Der Sächsische Bildungsplan orientiert sich am Gedanken der Selbstbildung. Bildung ist ganzheitlich zu sehen, als umfassender Prozess, der die Gesamtentwicklung eines Kindes in seinen unterschiedlichen Wahrnehmungs-, Denk- und Handlungsweisen im Blick hat.

Situationsansatz

Er begreift die Betreuung, Bildung und Erziehung der Kinder als gesellschaftliche Aufgabe und entspricht dem Grundverständnis des SGB VIII/KJHG. Die Ziele des pädagogischen Handelns definieren sich in 4 Kompetenzbereichen.

  1. Ich-Kompetenz = das Kind wird sich seiner selbst bewusst, lernt den eigenen Kräften zu vertrauen, für sich selbst verantwortlich zu handeln, Unabhängigkeit und Eigeninitiative zu entwickeln.
  2. Soziale Kompetenz = das Kind nimmt soziale Beziehungen auf und lernt sie so zu gestalten, dass sie von gegenseitiger Anerkennung und Wertschätzung geprägt sind.
  3. Sachkompetenz = das Kind lernt sich sachliche Lebensbereiche zu erschließen, sich theore- tisches und praktisches Wissen und Können anzueignen und dabei urteils- und handlungsfähig zu werden.
  4. Lernmethodische Kompetenz = im Kind reift ein Grundverständnis dafür, dass man lernt, was man lernt und wie man lernt. Es erfährt die Bereitschaft von anderen zu lernen sowie Wichtiges von Unwichtigem zu unterscheiden.
  • Ausgangspunkt und Inhalt unserer pädagogischen Arbeit sind die Lebenssituationen der Kinder und Familien.
  • Kinder lernen in realen Lebenssituationen in einem anregungsreichen Umfeld innerhalb und außerhalb der Kindertageseinrichtung.
  • Kinder können im Spiel ihre schöpferischen Kräfte entfalten und sich die Welt aneignen.
  • Kinder gestalten ihr Leben in der Kita aktiv mit.
  • Die Kita entwickelt gute Beziehungen zum gesellschaftlichen Umfeld.
  • Eltern und andere Erwachsene sind zur Unterstützung eingeladen.
  • Unsere pädagogische Arbeit wird prozesshaft geplant und fortlaufend dokumentiert.

Integration

Wir sind eine Integrationseinrichtung.

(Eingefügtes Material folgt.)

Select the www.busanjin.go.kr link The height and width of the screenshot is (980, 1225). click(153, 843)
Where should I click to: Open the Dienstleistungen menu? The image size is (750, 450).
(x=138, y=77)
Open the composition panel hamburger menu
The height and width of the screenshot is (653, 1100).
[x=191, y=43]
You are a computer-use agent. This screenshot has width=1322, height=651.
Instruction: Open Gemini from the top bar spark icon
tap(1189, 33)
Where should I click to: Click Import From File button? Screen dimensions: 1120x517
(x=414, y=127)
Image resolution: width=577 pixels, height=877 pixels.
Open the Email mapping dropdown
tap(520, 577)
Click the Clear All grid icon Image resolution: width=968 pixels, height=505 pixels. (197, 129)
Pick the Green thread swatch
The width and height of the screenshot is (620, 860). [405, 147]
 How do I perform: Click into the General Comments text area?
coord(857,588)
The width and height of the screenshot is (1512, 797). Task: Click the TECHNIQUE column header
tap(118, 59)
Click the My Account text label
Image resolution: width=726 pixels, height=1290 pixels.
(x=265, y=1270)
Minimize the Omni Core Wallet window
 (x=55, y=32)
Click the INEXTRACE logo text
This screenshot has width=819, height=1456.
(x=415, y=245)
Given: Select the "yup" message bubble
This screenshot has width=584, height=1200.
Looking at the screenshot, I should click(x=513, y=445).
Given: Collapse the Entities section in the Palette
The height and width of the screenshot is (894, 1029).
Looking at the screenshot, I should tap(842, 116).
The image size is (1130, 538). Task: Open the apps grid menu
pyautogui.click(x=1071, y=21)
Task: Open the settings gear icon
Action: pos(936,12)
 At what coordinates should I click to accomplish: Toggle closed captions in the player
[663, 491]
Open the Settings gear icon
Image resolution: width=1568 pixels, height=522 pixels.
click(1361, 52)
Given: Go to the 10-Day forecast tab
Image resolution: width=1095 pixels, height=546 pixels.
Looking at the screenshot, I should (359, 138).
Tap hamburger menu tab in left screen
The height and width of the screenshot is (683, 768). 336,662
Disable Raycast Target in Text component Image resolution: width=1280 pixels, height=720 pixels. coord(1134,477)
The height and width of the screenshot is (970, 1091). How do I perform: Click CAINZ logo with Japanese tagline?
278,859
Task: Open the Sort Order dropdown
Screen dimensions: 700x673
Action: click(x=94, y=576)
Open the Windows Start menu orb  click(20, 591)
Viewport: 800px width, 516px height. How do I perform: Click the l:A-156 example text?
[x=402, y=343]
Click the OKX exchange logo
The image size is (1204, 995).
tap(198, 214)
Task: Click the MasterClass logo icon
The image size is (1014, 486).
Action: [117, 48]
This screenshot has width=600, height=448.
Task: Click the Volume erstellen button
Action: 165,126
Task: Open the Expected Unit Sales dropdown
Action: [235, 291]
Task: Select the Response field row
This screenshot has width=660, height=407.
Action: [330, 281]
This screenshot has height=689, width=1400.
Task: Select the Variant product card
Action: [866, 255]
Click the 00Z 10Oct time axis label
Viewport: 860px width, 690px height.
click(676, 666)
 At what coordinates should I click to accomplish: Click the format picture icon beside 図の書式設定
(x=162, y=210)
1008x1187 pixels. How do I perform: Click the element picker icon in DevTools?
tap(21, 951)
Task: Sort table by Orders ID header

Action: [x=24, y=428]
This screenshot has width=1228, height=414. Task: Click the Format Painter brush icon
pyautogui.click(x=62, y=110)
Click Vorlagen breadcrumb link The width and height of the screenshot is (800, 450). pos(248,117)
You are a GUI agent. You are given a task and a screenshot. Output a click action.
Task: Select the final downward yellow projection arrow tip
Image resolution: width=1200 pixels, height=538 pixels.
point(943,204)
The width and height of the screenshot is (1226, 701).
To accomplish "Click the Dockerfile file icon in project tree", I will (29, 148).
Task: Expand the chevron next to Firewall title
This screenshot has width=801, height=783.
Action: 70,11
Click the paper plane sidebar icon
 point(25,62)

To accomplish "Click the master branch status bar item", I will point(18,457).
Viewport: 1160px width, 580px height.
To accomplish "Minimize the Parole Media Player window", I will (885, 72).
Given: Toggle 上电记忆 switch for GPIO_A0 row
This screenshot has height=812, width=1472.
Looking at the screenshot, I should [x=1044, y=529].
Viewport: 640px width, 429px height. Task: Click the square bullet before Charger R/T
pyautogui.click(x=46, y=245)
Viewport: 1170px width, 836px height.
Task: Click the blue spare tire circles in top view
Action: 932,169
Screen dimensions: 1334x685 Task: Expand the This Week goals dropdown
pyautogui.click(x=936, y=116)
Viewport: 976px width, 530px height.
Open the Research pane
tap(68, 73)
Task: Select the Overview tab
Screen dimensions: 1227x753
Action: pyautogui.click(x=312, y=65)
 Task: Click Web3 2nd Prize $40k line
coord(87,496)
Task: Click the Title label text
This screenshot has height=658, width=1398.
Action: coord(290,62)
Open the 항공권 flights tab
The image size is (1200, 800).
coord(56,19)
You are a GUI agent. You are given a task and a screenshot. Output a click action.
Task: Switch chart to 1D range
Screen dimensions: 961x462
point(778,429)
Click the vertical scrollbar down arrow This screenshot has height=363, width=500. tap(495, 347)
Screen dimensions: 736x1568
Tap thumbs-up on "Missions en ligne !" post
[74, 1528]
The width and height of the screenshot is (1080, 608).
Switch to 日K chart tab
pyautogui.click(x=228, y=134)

Wir betreuen Kinder mit Teilhabeeinschränkungen, unterschiedlichen Entwicklungsvoraussetzungen und Förderbedarfen. Für eine solche Förderung stehen 3 Plätze zur Verfügung.

Unsere Elternarbeit – Partizipation

Unsere Elternarbeit zeichnet sich durch einen ständigen Dialog zwischen Eltern und pädagogischen Fachkräften aus. Die Partizipation (Beteiligung) der Eltern hat für uns im Interesse der Kinder eine große Bedeutung.

Eine verlässliche Erziehungspartnerschaft versteht sich als fortlaufender Prozess und benötigt insbesondere Transparenz, wechselseitige Akzeptanz und Toleranz, Offenheit, Sachlichkeit sowie eine konstruktive Streitkultur, die ziel- und ergebnisorientiert ist.

Der regelmäßige Informationsfluss ist gegeben durch Aushänge im Eingangsbereich der Einrichtung (für Gesamtelternschaft mit besonderer Aktualität und Wichtigkeit), durch Aushänge im Garderobenbereich der jeweiligen Gruppe (Informationen zu pädagogischen Angeboten oder tagesaktuelle Dokumentation) oder schriftliche Informationen an alle Elternhäuser.

Unser Elternrat

Unser Elternrat besteht aus Eltern, die sich für eine solche Aufgabe interessieren und engagieren. Sie werden als Elternvertreter aus der Elternschaft ihrer jeweiligen Gruppen gewählt und vertreten die Gesamtelternschaft in Bezug auf Entscheidungen in wesentlichen Angelegenheiten unseres Kinderhauses. Sie gestalten die Zusammenarbeit mit Einrichtungsleitung und Träger.

Sozialräumliche Orientierung

Als Bildungseinrichtung verstehen wir uns als wichtigen Ort der Gestaltung von Bildungs- und Erziehungspartnerschaften mit Eltern und Familien sowie die gemeinwesenorientierte Vernetzung und Kooperation. Kooperation ist für uns aktive Mitwirkung an der Gestaltung des Gemeinwesens, die Pflege verschiedener Kooperationspartnerschaften im Gemeindegebiet (Bsp. zur Grundschule oder zum Sportverein) und der naheliegenden großen Kreisstadt.